- Entries provided
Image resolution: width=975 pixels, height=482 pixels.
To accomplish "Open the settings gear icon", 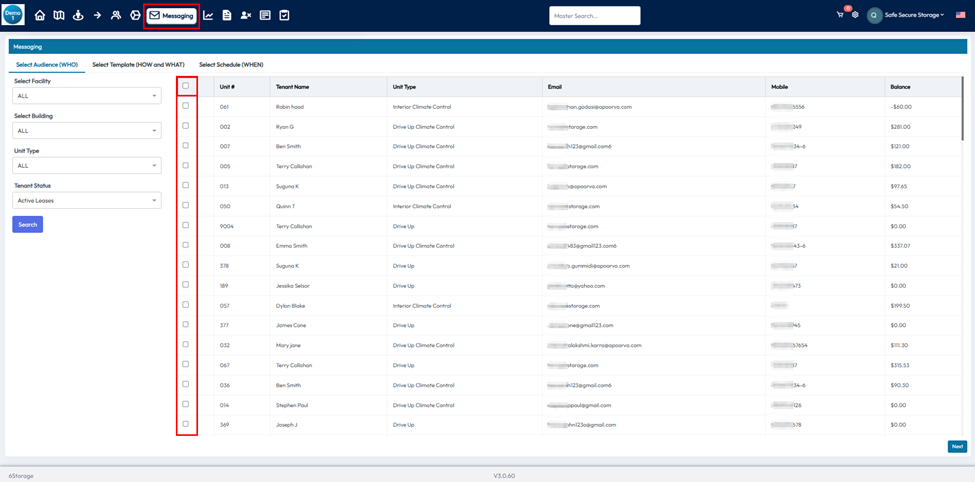I will point(855,15).
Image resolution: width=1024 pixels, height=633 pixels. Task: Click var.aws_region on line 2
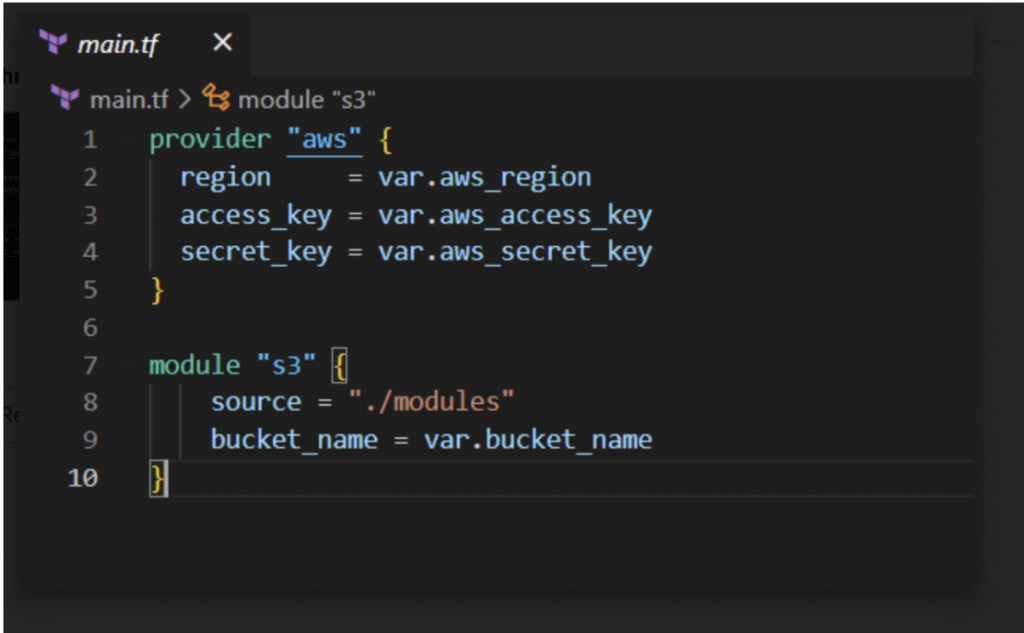point(484,178)
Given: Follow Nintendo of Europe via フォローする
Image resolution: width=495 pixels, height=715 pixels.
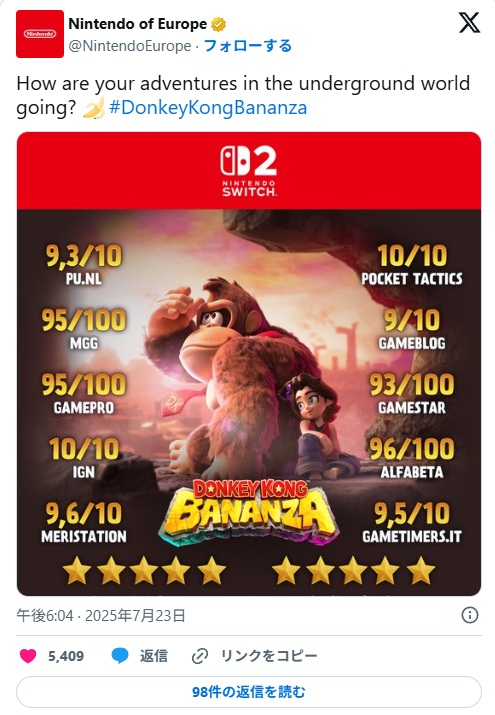Looking at the screenshot, I should click(248, 46).
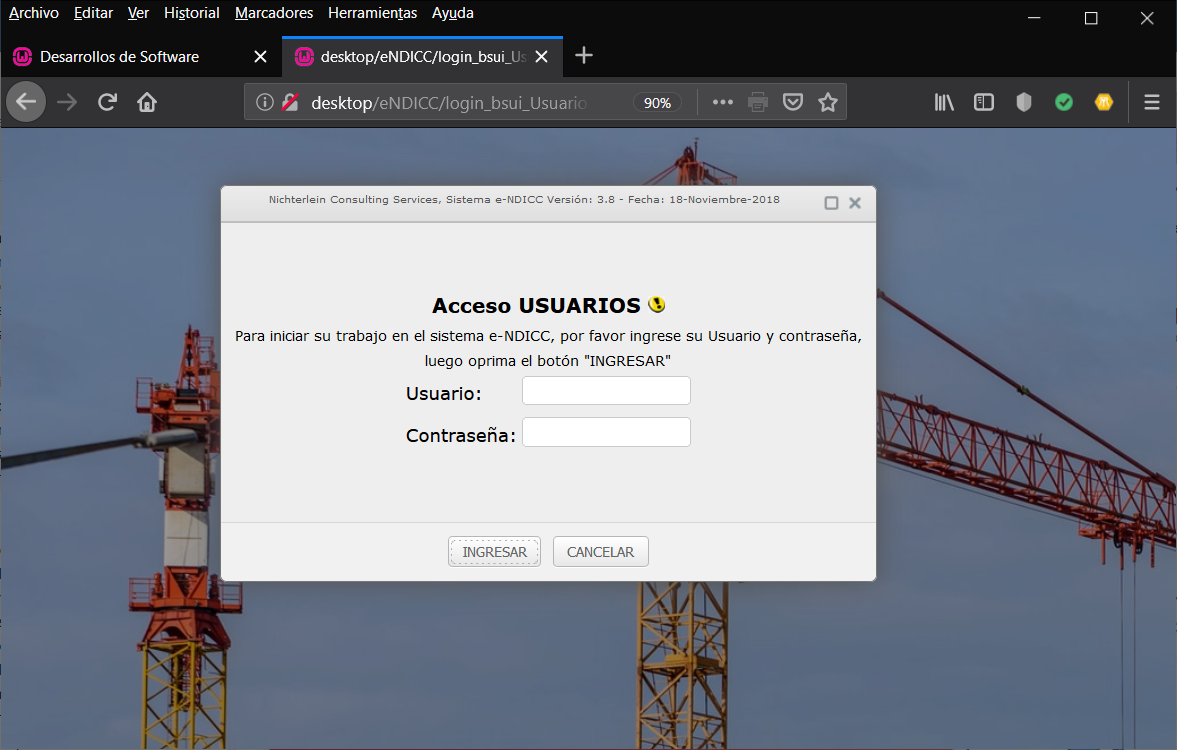Screen dimensions: 1177x750
Task: Bookmark this page with the star icon
Action: point(827,102)
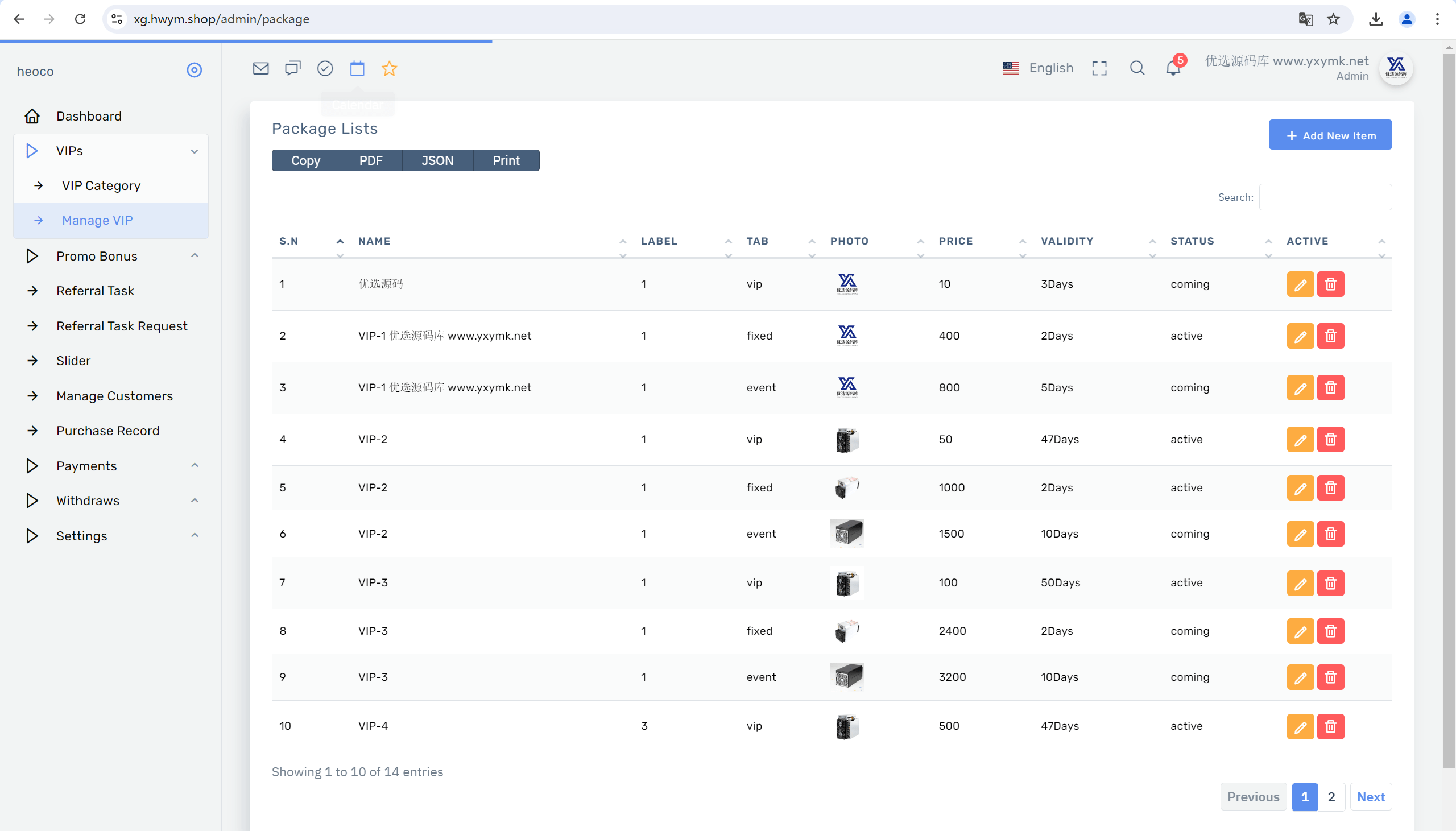Toggle sidebar with circle icon beside heoco
Screen dimensions: 1456x831
(x=194, y=70)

- What to work on
Copy exactly what appears from the line holding "Image resolution: width=495" to the end of the material, keeping both end lines. Pictures are not part of the copy.

- Problem solution
Image resolution: width=495 pixels, height=715 pixels.
Looking at the screenshot, I should click(248, 46).
Screen dimensions: 1177x750
Task: Bookmark this page with the star icon
Action: point(827,102)
Toggle sidebar with circle icon beside heoco
Screen dimensions: 1456x831
(x=194, y=70)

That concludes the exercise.